[Pixel coordinate grounding data]
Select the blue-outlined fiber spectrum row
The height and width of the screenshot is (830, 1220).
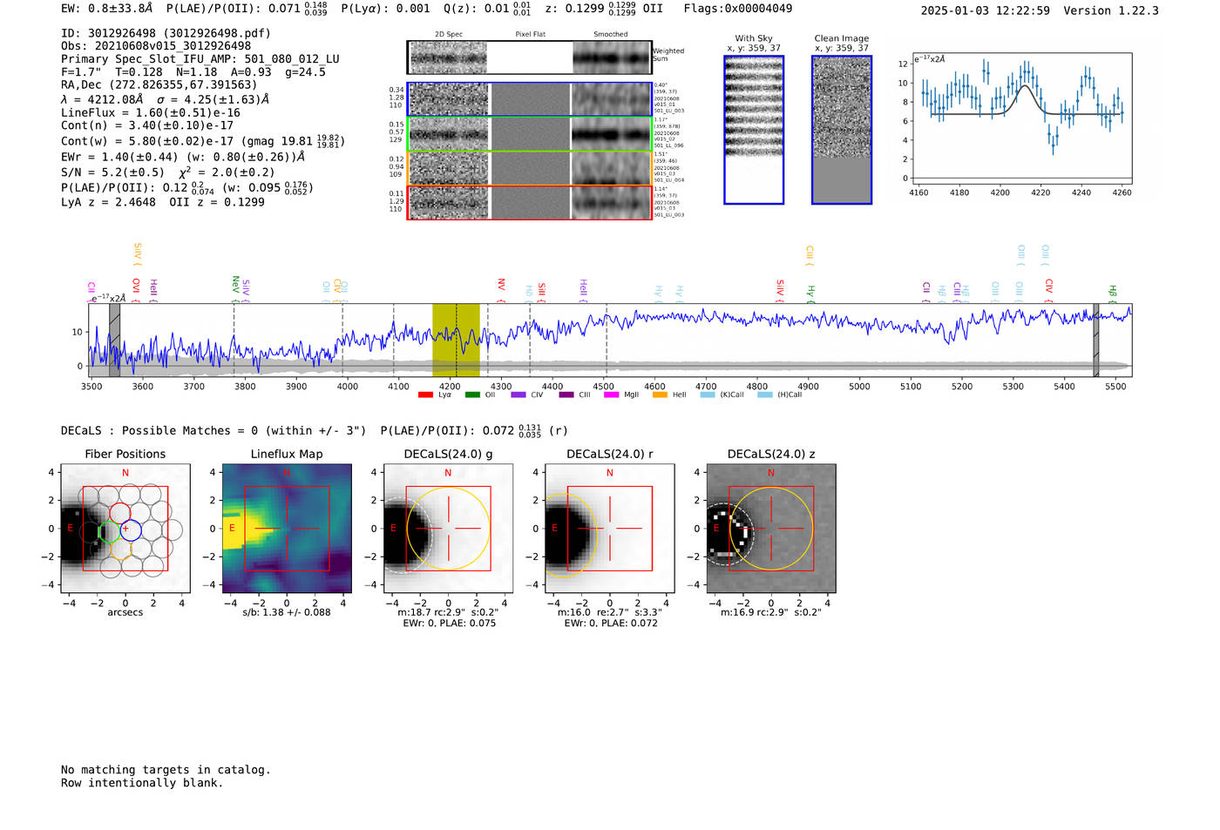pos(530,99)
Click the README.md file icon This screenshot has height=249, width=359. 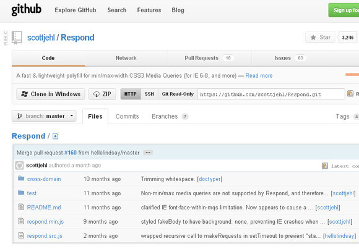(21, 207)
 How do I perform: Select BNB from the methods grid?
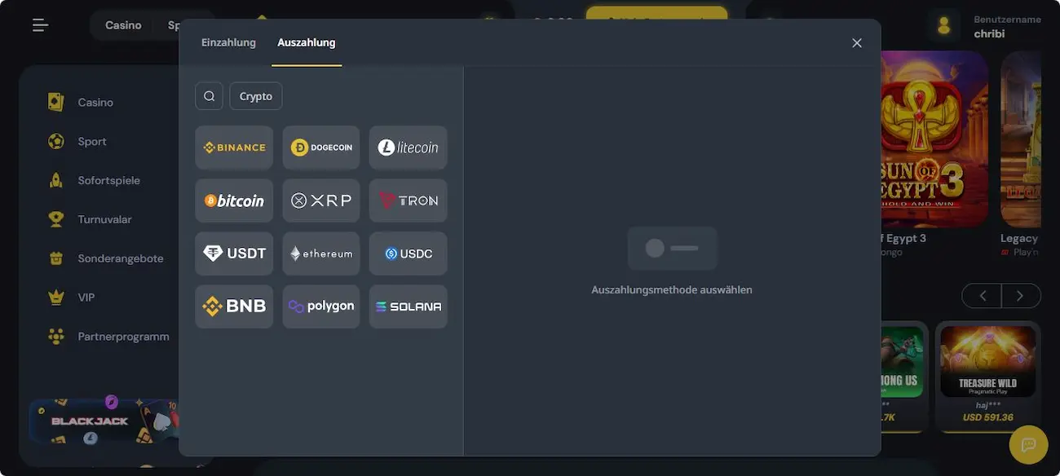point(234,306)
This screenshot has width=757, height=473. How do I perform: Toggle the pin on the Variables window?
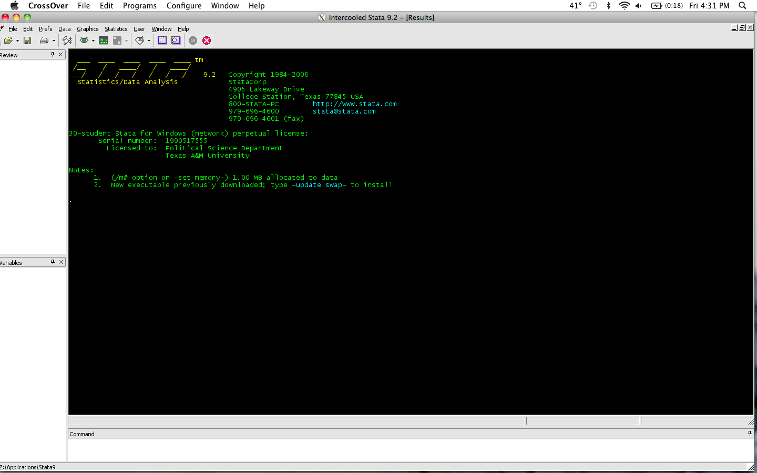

▶ **Task instructions**
Pictures stay out; reproduce exactly the lines from the one containing "How do I perform: Select" through the end of the data.

▶ **Task output**
 How do I perform: Select BNB from the methods grid?
point(234,306)
This screenshot has width=757, height=473. How do I perform: Toggle the pin on the Variables window?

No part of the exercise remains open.